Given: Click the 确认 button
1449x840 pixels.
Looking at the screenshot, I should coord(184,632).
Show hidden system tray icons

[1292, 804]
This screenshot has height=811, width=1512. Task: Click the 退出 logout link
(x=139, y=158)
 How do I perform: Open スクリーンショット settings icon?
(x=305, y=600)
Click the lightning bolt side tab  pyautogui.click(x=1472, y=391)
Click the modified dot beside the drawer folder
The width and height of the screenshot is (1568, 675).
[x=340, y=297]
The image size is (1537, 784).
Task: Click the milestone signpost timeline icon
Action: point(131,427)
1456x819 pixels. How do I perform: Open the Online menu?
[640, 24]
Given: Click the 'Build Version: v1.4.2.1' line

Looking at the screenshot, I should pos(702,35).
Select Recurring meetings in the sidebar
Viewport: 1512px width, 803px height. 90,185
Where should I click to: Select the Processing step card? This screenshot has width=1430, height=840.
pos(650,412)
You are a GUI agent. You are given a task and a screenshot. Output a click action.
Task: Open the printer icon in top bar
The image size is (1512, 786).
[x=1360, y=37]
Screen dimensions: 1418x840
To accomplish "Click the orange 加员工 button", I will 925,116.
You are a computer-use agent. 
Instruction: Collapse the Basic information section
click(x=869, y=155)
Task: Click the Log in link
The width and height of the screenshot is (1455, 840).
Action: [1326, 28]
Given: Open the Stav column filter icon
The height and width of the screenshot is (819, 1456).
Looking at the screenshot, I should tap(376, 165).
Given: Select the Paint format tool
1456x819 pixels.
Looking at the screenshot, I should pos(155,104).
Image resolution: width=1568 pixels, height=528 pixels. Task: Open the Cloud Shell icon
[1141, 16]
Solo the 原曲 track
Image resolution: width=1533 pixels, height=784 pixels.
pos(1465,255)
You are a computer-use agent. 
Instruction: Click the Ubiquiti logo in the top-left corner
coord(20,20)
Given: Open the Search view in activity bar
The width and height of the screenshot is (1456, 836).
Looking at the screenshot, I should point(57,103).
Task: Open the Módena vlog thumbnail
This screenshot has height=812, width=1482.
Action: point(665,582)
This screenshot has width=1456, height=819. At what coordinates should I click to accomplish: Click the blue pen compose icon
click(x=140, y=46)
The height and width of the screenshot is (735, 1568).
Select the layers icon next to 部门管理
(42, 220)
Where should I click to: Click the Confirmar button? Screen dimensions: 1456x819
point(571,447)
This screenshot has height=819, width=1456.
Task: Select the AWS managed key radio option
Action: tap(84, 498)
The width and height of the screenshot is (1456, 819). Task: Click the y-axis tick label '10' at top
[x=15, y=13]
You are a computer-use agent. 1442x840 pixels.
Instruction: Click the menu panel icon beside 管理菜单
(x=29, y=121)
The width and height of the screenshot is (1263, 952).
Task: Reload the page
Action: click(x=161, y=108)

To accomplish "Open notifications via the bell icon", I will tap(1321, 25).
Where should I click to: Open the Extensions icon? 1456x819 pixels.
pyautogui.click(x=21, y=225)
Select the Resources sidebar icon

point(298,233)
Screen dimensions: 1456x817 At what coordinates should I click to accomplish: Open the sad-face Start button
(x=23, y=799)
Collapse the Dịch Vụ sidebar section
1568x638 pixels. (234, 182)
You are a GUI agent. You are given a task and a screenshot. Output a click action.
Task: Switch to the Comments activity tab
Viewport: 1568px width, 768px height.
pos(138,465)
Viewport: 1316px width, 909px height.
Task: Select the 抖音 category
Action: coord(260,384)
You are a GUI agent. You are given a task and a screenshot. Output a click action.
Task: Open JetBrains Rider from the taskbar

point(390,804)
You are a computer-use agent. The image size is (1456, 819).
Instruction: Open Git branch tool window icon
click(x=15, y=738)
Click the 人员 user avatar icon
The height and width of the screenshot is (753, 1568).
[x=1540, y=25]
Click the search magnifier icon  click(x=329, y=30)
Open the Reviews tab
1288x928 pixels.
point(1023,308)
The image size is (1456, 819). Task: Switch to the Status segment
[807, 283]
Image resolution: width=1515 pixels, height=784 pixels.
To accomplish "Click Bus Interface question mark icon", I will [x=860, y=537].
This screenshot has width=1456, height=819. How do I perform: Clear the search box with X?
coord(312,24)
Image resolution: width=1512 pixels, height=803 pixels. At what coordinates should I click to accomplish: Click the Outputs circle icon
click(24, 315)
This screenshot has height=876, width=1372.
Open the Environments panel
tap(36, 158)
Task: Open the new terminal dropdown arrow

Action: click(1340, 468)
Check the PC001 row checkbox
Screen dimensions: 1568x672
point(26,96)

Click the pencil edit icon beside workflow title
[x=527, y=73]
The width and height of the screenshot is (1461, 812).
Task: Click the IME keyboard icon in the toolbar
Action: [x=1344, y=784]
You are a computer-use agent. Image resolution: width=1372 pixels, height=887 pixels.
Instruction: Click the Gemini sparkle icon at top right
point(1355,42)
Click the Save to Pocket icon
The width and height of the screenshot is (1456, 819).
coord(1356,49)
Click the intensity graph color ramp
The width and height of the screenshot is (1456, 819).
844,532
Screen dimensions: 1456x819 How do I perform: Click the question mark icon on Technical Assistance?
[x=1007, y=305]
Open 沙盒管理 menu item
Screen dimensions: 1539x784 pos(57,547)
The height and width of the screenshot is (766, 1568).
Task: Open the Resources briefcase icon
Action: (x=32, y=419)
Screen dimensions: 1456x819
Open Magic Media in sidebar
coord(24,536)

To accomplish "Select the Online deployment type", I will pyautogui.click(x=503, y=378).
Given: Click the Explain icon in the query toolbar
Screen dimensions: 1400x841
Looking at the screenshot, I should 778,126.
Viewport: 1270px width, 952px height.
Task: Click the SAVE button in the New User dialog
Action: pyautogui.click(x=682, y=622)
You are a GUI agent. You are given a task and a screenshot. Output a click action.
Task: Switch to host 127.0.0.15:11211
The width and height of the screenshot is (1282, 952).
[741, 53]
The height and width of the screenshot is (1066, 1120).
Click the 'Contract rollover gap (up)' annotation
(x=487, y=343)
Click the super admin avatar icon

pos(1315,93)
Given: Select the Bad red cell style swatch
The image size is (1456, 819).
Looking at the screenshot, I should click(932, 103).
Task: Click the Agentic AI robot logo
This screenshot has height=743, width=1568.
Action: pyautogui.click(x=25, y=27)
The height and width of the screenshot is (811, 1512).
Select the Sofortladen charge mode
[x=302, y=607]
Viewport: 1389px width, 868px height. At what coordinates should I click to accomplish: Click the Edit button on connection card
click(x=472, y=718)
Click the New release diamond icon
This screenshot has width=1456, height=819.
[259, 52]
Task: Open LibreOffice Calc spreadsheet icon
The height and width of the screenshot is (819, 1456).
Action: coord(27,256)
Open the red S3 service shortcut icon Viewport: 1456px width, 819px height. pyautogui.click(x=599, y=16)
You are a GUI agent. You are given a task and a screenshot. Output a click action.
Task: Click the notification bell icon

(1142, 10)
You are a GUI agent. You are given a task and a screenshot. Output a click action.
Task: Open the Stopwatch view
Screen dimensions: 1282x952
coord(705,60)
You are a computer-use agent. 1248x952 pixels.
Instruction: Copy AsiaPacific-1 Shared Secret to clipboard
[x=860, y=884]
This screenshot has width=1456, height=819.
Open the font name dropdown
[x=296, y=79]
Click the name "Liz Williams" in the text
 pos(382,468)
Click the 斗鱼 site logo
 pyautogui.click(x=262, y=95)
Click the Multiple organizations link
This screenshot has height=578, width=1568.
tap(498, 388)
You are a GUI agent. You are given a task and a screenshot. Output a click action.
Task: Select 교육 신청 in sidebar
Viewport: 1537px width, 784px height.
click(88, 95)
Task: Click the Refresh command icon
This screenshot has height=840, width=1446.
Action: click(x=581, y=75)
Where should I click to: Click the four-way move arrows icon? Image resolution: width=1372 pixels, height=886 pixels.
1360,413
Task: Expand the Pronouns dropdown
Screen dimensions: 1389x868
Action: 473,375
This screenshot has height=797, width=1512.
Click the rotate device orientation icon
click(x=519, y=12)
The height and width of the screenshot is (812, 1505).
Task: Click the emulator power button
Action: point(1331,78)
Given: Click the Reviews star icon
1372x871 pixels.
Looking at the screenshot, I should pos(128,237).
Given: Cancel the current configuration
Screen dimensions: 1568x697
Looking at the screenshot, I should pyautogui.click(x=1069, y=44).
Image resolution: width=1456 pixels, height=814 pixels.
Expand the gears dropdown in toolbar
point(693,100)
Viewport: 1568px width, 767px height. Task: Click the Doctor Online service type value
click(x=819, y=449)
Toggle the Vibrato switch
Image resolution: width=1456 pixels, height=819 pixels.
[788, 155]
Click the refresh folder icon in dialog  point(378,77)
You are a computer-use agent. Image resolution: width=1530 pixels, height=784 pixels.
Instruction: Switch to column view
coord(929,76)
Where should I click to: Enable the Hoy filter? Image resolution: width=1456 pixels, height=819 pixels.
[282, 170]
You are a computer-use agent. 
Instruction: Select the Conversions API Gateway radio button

Your task
Copy out all lines of the material above in which "computer" occurs.

Task output
You are a computer-use agent. 
You are a computer-use agent. 
You are a computer-use agent. 1442x840 pixels.
You are a computer-use agent. The image size is (1456, 819).
You are a computer-use agent. Image resolution: width=1372 pixels, height=887 pixels.
You are a computer-use agent. 1248x952 pixels.
You are a computer-use agent. Image resolution: width=1530 pixels, height=784 pixels.
You are a computer-use agent. 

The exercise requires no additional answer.